The Cornwall Central School District on Monday received a detailed presentation of state assessment and Regents results, along with next steps for curriculum development and assessment alignment.
District assessment leader Megan (identified in the meeting as the presenter) told the Board that for grades 3–8 the district had an 85% participation rate and outperformed state averages: ELA proficiency (levels 3–4) was 67% districtwide versus 46% statewide, and math proficiency was 77% versus 54% statewide. At the high school, Regents proficiency rates the presenter cited included 92% in ELA (state 79%), 93% in Algebra I (state 62%), and 96% in Algebra II (state 74%). The district’s graduation rate was reported at 97%.
The presenter emphasized the district uses state report‑card and School Meter data from the New York State Education Department and walked the board through subgroup breakdowns that inform targeted interventions. She said some common weaknesses surfaced across grades — figurative language and informational‑text analysis in ELA and multi‑step problems and fractions in math — and identified strengths such as strong performance on certain standards (for example advanced algebraic reasoning in upper grades and integrated skills across disciplines at grade 8).
Board members pressed for more granular information. Christian (board member) asked that cohort tracking be examined because he and others said they see a recurring proficiency dip at grade 5 across multiple years. Megan confirmed the grade‑5 dip appears consistently and said staff will explore supports tied to that transition. Tiffany (board member) and others noted that higher opt‑out/“not tested” rates in eighth grade math reflect students on the advanced track who instead took Algebra I/Regents; Megan confirmed that many eighth graders who did not appear on the grade‑8 roster took Algebra I and scored highly on that exam.
Eleanora requested Advanced Placement score data; Megan said AP results were not included in the presentation but she would provide them to the board this week. Board members and staff discussed how required Regents, optional Regents/AP choices and course sequencing affect interpretation of aggregate high‑school results.

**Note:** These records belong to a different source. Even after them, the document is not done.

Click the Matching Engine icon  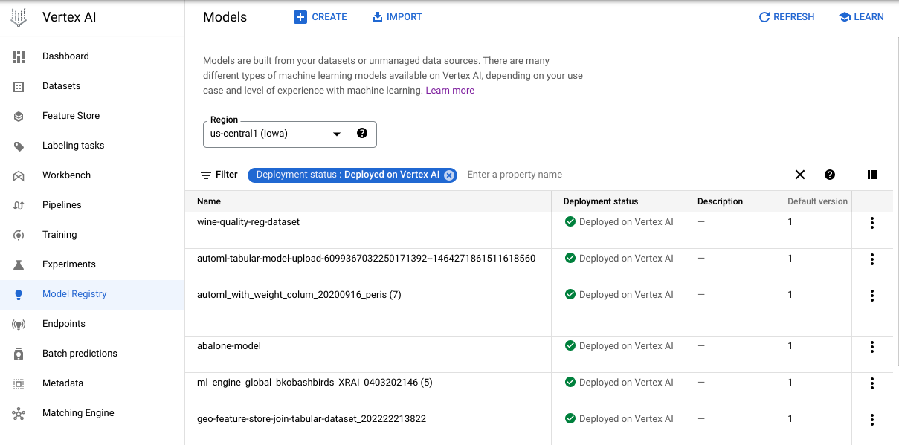(19, 413)
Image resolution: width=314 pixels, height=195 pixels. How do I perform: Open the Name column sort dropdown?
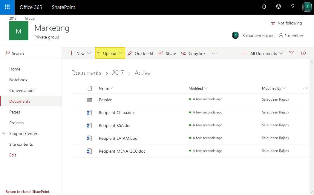[x=112, y=88]
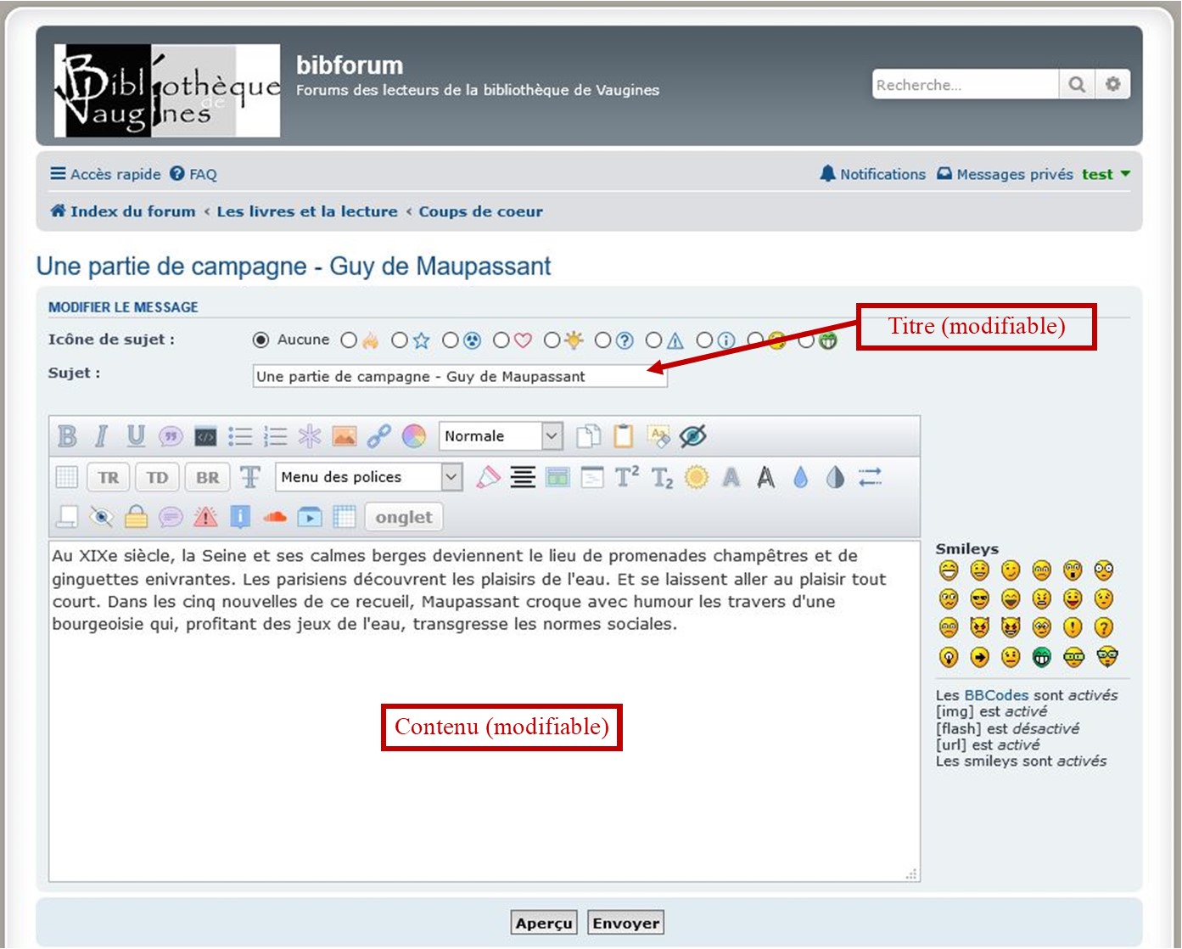Click into the 'Sujet' title input field
1182x949 pixels.
[x=459, y=377]
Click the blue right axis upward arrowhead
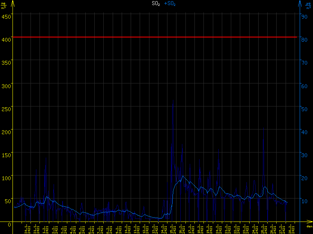This screenshot has width=313, height=234. click(300, 3)
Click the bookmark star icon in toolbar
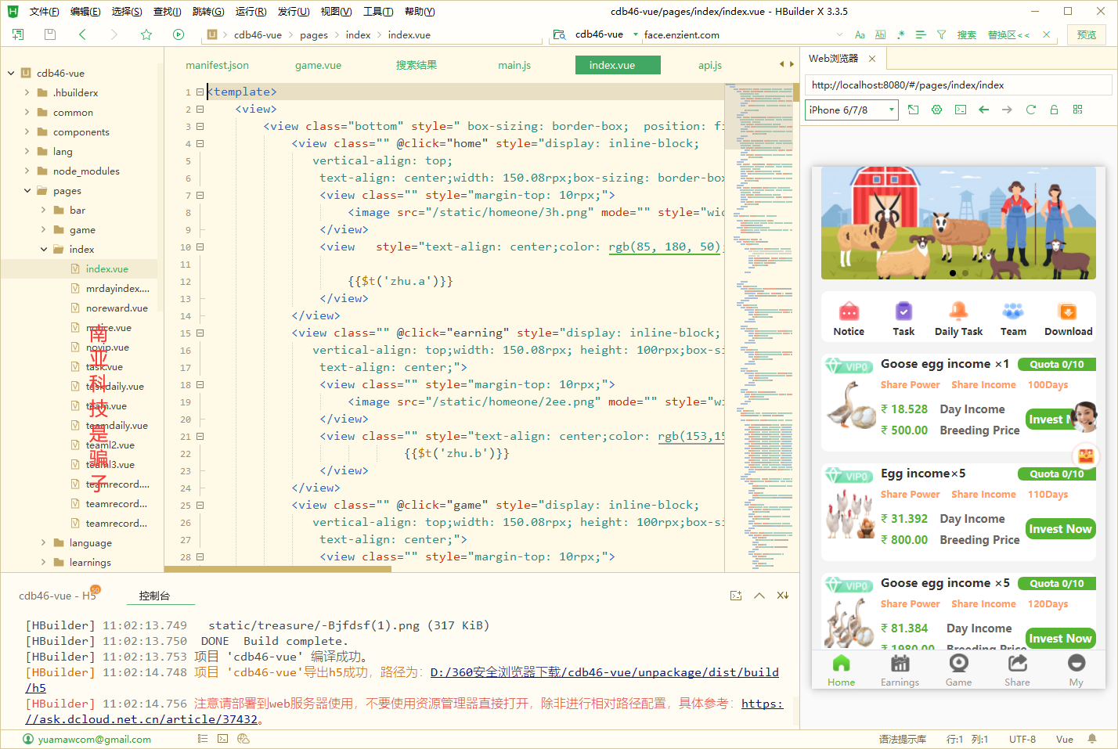Screen dimensions: 1118x749 click(x=146, y=34)
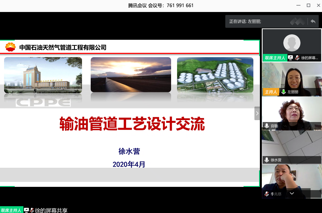Click the muted microphone icon beside 徐的屏幕共享
The width and height of the screenshot is (322, 213).
pos(297,58)
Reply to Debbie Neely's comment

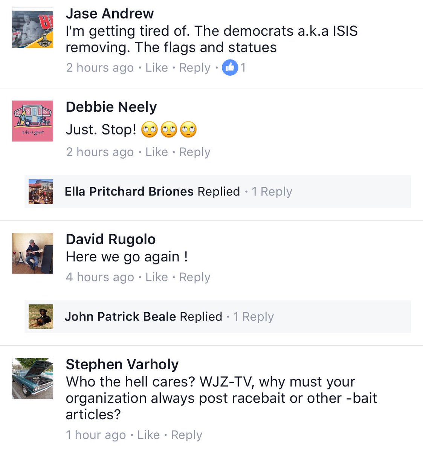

Megan outlined several curriculum follow‑ups the district could present in future meetings: K–12 science alignment as New state science standards roll out, K–4 literacy programming and how it relates to the science of reading guidance, a math‑program pilot, social‑emotional learning (DBT lessons referenced), and a “portrait of a graduate” planning item the state is discussing. Board members asked that future deep dives be scheduled on specific topics on request.
The presenter stressed that test results are one snapshot; ongoing classroom assessment, data‑team meetings and standard‑by‑standard analysis drive curriculum adjustments and interventions.